The nomad way to fix the tent wall to the tent ceiling
Tent poles in the middle of the side walls
There is no door but an opening of one wall of the tent used as a door and this opening is either towards the south or the east to have more sunlight to the inside of the tent.
A reed screen or a long woven reed mat is wrapped to block the wind to pull the tent fabric to the inside area of the tent. Also, these reed screens or mats provide a place to put one’s back and shoulders while sitting.
Anatolian Turkmen Black tent view from the inside with the reed screens placed on the edges
The inside of the tent is decorated and arranged according to the tradition-based mostly on functionality. The door is always on a corner of one of the long edges. By entering the tent, on the left-hand side, there is the fireplace and the small kitchen, it serves to cook and to heat the inside of the tent if necessary. On the right-hand side, there are wheat, flour, and bulgur sacks. On the opposite side which means a bit further in the tent and on the right-hand side, beautiful and ornamented sacks which hold the personal belongings of the family members. The guests are invited to sit further on the opposite corner of the tent, the farthest point to the door, to protect them from whatever enters from the door. This corner is the most colorful and ornamented place of the tent. On the left side of the “guest sitting area” the tent owner sits and monitors everything going on in the tent.
The inside of the Anatolian Turkmen Black Tent
The nomads believe in a legend about the Turkish tent and the Prophet Mohammad.
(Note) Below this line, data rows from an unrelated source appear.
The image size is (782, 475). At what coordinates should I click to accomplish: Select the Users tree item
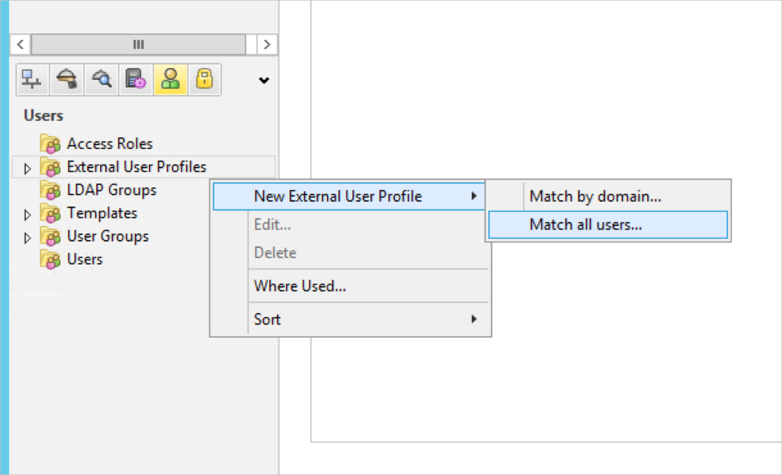point(84,259)
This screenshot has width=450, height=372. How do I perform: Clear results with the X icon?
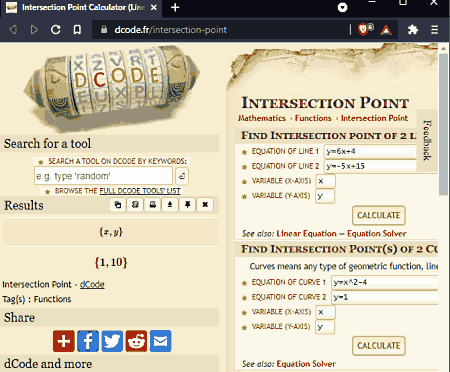(x=205, y=205)
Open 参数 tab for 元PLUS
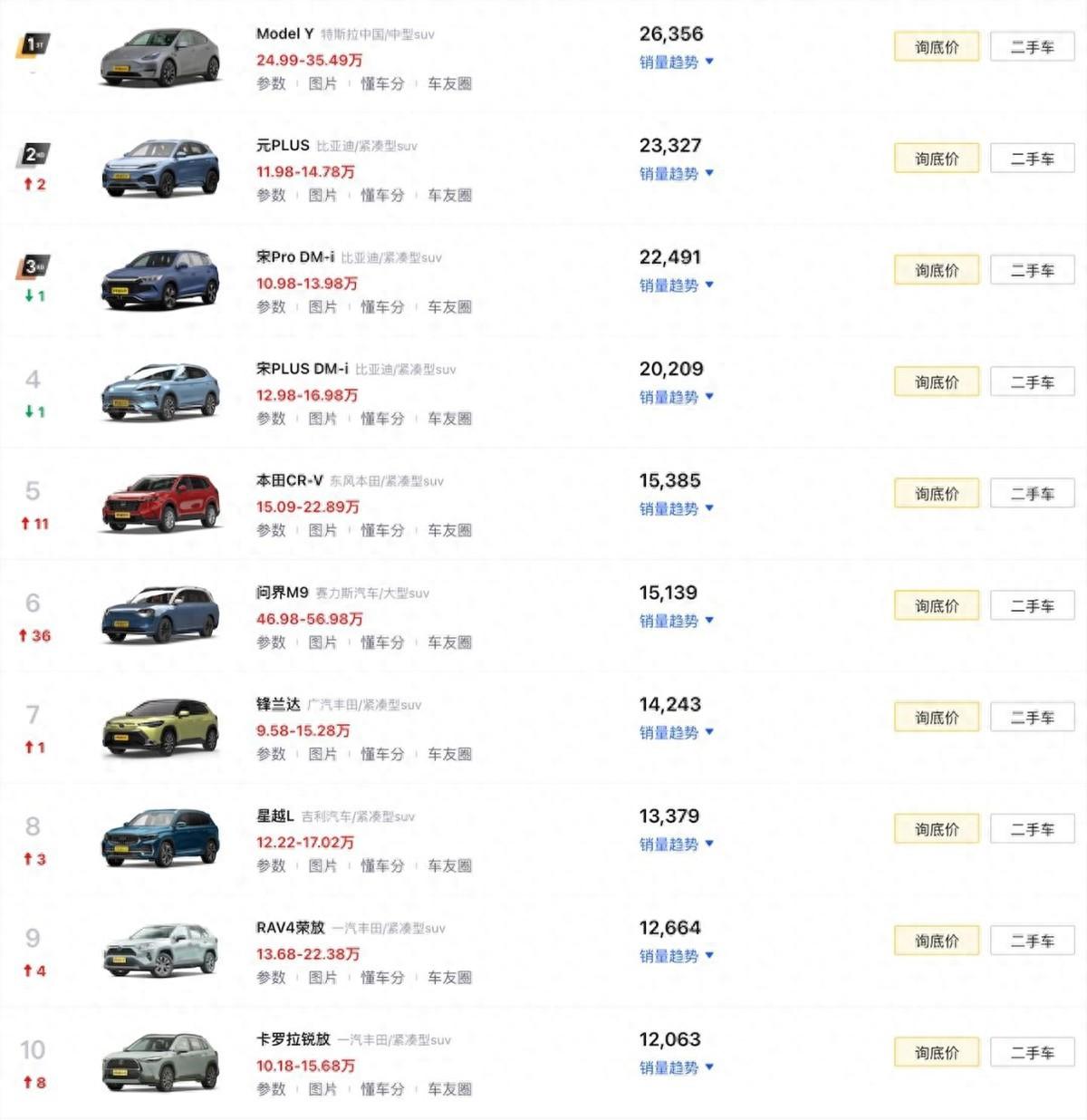The image size is (1087, 1120). pos(271,196)
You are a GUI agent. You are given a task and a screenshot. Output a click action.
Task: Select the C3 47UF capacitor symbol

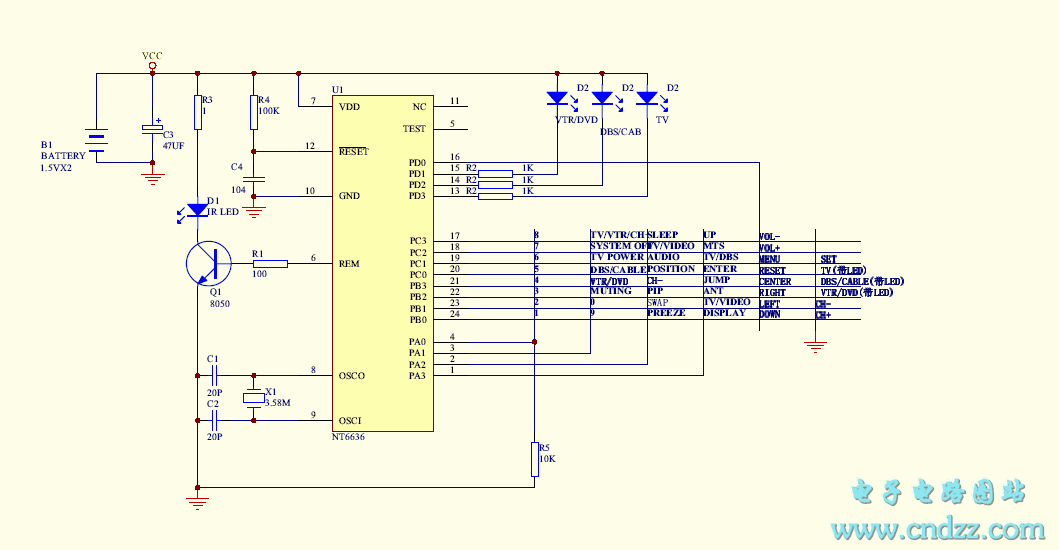tap(152, 129)
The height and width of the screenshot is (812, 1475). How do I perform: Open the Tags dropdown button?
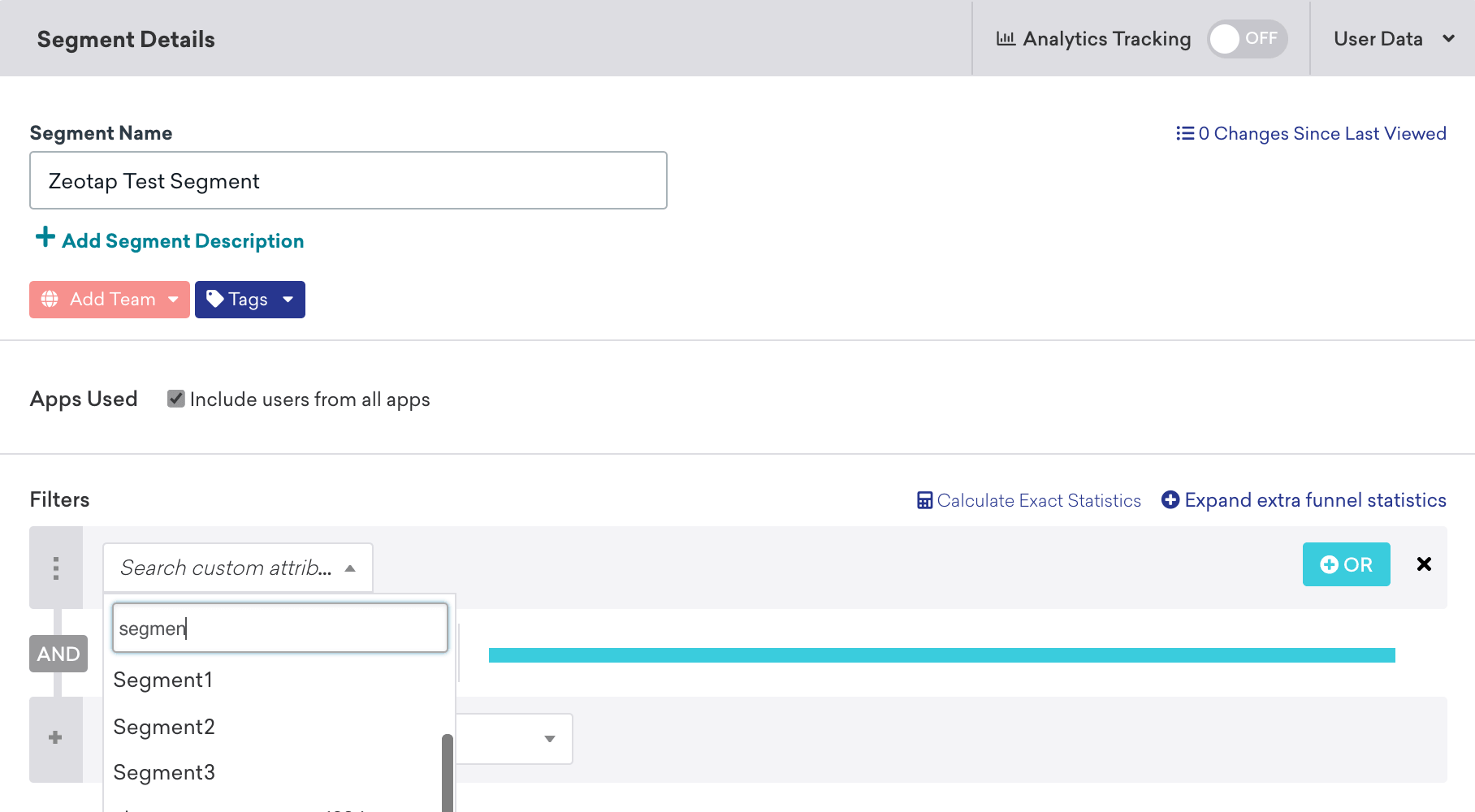click(249, 300)
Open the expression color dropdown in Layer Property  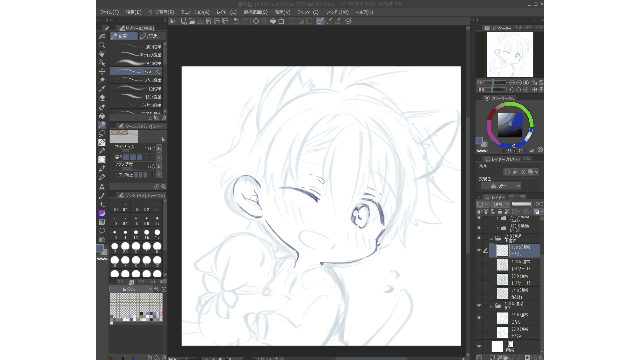coord(501,186)
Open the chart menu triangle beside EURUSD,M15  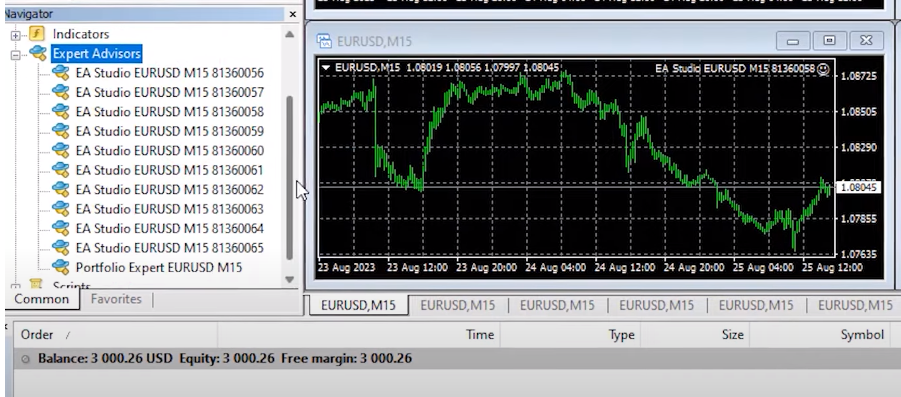[326, 68]
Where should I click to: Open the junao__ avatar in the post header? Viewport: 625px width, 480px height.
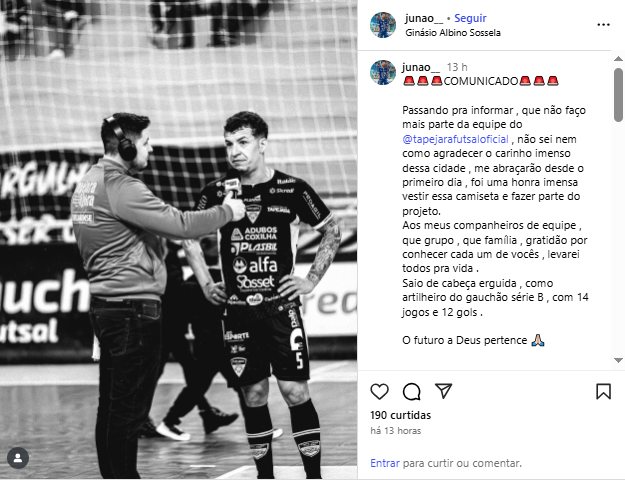pyautogui.click(x=383, y=25)
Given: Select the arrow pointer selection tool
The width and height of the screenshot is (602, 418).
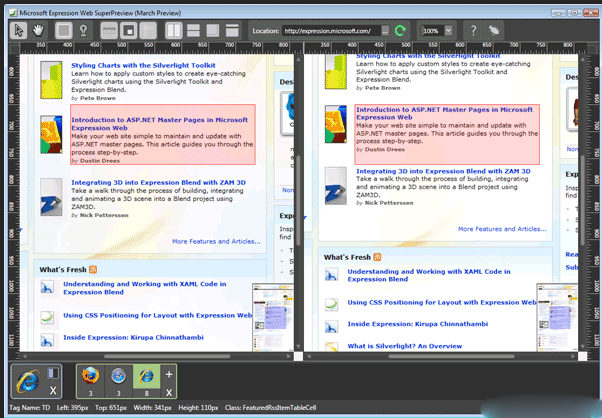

The Prophet Mohammad has a follower who came to settle in Makka from Turkistan. One day he brought a round felt tent to the Prophet and gave it as a present by saying it will be cooler than any other domicile in the desert conditions. The prophet witnessed the fact and prayed “May whoever living under this tent and whoever constructed it be into the blessing and the abundance of God!” It is believed that from that very moment Turkic tent holders have never been in misery or poverty or starvation. So a Turkmen nomad whether Anatolian or Central Asian makes a sacrifice slaughters a sheep and distributes the cooked sheep to his/her neighbors and relatives for charity to celebrate his new tent and the prayer of the Prophet.
An Anatolian Turkmen black tent, Sachikara tribe, Kahramanmarash, Eastern Turkey, Pjoho courtesy, Josephine Powell, early 1980s Suna Kıraç Foundation
The legendary Turkmen tents seem to be rare and rare these days but it seems, on the other hand, that the legend will somehow continue to live in Anatolian steppes for a long time even though they are lesser these days.